Character.AI is a companion AI platform: it lets users create and converse with AI personas designed to simulate ongoing relationships — friends, mentors, fictional characters — with memory of past conversations that deepens over time. That design goal, simulating emotional connection, is precisely what has drawn the most serious scrutiny of any AI platform used by minors, including wrongful death lawsuits linked to two documented teen suicide cases in 2024 and 2025, both involving platforms with no mechanism to alert a parent or redirect the child to a real adult.

Yoggi is built on the opposite design principle: an AI that is explicitly honest about being an AI, actively encourages the child toward real relationships and real adults, and is built to notify parents rather than deepen a private bond with the child.
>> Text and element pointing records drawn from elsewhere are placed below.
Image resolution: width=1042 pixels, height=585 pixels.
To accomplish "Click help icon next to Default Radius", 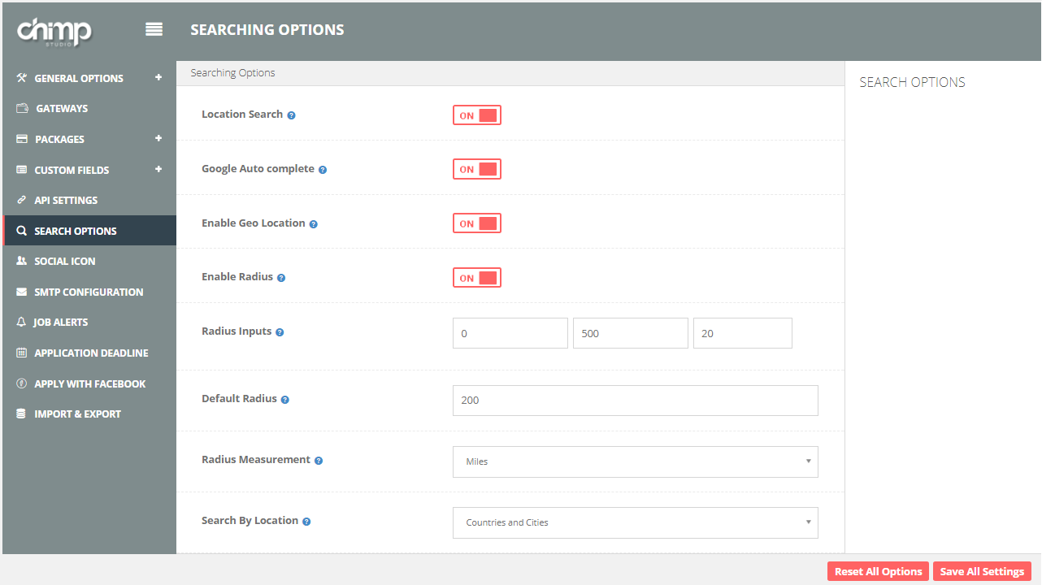I will [285, 400].
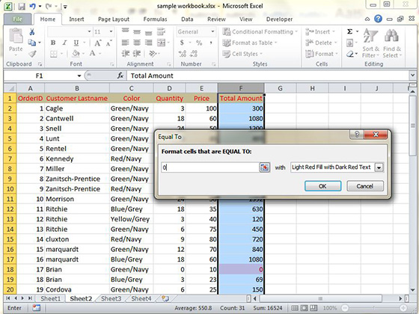The height and width of the screenshot is (314, 419).
Task: Switch to Page Layout view in status bar
Action: point(304,308)
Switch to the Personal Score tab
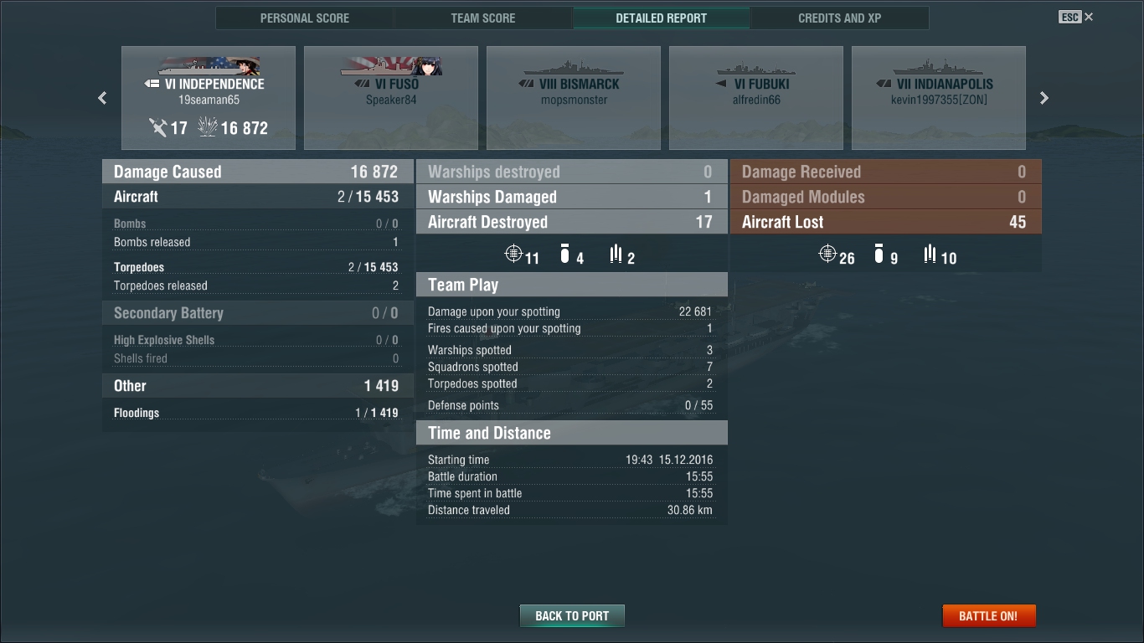Image resolution: width=1144 pixels, height=643 pixels. (305, 18)
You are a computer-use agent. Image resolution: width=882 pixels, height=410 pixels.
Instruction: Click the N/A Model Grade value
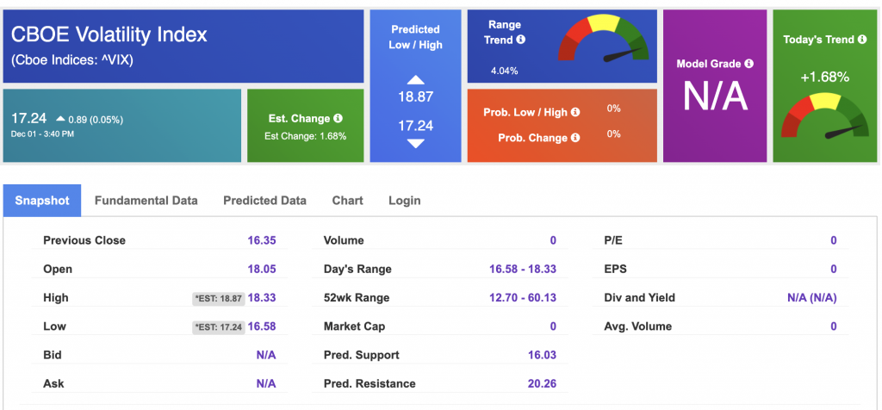[x=715, y=96]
Design intent: companionship vs. a supervised tool

Character.AI's core product design is to feel like an ongoing relationship — personas remember details, respond with emotional warmth, and are built to keep a user engaged in conversation with them specifically. Yoggi does not simulate friendship or emotional attachment. It explains, in age-appropriate terms, that it is an AI whenever asked, and actively directs a child toward parents and trusted adults for the kinds of concerns a friend or family member should hear.

Age and identity verification

Character.AI has faced repeated criticism for weak age verification, allowing users well under its stated minimum age to access the platform, including through personas that presented themselves as licensed professionals such as therapists. Yoggi's child profile is set by the parent during onboarding, with the AI's entire behavior calibrated to that stated age from the first conversation.

Parental visibility

Character.AI has no dedicated parent dashboard giving visibility into a child's conversations. Yoggi gives every parent a PIN-protected view of the complete chat history, a nightly AI-generated insight into mood and topics, and an optional weekly recap by email.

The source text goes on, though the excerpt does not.